# Problem statement
Write the next part of the text on The Monument and the Great Fire of London, starting after its final sentence.

# Text excerpt
= Beginning of Section =
Whenever friends and family come to and ask what they should do or see, The Monument is always top of my list. Well, my list for them. 311 steps is a tad much when The Walrus and Carpenter is around the corner. Still, what it stands there for is one of the most transformational events in London’s history, The Great Fire. The four days of fire in 1666 reshaped London, it’s people and marked the high point of the reign of Charles II. Even before the rebuilding was complete, the writing was on the wall for the House of Stuart. It is a world that so very familiar, place names, people and the City, but yet, somewhat alien.
= End of Section =
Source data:
= Beginning of Section =
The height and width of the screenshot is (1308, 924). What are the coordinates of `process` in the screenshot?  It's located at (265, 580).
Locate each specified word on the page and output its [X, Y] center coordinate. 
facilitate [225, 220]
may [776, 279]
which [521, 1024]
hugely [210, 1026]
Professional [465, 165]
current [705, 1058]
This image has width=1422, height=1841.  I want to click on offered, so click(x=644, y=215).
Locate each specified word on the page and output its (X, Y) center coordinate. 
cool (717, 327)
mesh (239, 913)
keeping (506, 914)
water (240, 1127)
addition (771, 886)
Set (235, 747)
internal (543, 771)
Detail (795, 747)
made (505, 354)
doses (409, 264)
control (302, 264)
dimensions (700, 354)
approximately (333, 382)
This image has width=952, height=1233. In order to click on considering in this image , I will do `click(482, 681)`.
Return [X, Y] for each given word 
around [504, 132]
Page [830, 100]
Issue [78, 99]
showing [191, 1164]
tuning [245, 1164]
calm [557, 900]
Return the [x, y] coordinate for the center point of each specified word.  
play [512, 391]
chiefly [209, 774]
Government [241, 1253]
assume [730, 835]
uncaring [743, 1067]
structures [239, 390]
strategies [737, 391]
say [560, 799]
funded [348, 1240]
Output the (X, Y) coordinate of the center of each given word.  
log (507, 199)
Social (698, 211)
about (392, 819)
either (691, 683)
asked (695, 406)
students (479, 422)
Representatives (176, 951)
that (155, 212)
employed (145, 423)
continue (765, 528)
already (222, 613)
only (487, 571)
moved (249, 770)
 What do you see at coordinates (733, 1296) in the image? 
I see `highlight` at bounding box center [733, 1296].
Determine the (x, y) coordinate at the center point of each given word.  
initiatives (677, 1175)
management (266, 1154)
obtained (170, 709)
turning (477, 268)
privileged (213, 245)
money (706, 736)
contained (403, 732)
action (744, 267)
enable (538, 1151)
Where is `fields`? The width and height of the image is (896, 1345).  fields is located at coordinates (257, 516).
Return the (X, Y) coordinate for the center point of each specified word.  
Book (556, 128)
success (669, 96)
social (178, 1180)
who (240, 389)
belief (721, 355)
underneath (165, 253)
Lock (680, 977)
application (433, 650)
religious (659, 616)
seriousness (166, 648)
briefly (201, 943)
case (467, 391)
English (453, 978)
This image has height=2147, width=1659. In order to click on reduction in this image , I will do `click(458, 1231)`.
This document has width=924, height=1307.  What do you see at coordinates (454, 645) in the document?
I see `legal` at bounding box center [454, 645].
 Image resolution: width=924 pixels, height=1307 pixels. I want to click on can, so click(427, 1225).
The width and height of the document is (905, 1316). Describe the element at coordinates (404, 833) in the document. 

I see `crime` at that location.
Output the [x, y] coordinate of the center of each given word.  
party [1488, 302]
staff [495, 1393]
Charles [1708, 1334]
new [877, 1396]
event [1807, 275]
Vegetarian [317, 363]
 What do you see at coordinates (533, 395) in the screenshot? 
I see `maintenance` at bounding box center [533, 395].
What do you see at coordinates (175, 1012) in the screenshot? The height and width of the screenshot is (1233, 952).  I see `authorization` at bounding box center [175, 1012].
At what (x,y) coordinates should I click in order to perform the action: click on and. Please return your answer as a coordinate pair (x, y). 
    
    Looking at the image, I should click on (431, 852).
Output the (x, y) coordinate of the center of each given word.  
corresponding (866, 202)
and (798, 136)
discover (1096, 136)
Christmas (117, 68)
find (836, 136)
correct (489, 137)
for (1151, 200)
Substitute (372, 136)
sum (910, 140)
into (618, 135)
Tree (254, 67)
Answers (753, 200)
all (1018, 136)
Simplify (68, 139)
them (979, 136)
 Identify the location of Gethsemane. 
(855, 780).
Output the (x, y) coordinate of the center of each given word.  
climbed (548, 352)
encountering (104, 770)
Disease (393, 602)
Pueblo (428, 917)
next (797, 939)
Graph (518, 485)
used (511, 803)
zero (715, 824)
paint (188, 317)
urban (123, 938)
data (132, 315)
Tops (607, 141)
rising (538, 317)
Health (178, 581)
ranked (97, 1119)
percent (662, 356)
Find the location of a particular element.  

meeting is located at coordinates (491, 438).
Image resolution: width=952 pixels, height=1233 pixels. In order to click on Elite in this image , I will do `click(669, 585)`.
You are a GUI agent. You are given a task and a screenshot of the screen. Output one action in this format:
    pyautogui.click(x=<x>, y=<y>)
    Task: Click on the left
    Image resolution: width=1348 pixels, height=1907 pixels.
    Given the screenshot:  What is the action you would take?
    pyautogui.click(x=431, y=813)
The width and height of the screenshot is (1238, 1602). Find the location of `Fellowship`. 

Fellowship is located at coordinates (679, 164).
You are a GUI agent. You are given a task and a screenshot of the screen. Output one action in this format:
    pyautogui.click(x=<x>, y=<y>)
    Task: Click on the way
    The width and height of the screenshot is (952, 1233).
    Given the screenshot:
= End of Section =
# Response to the exercise
Rebecca Rideal begins her tale of London a year before the fire, in 1665. It was a pivotal year in the history of the city. The theatre district was buzzing, Samuel Pepys and John Evelyn were writing their diaries, London business was booming, King Charles was shagging just about anything that moves and England was at war with the other great maritime trading power, Holland. We journey through the city where the war at sea is so real to Londoners, they can literally hear it, with the echo of cannon rolling down the Thames. It isn’t going terribly well. Most battles end in a score draw and England is fast running out of cash. Charles needs a quick win and he needs manpower. As the battles rage at sea, the theatres fill, Nell Gywnn makes her debut on the boards, a new fangled craze called the newspaper takes hold and then people start to die of as a disease returns that still shakes us to our soul, the plague had returned. The narrative builds on the panic that sweeps through the city as the toll continuously rises. Rideal takes us parish to parish, street to street, family to family. It is frankly terrifying. The panic and fear rise to the highest in the land as the doctors and finally the court abandon London to her fate. The tales that have comes down to us tell of the fear and the stout determination of a very few who stayed around to offer help to those locked away in their houses. It is fascinating to read about the doctors who, by luck more than judgement, took daily drafts of nutmeg, not fully realising that nutmeg is a natural flea repellent. And yet, all the while, the battles at sea continue.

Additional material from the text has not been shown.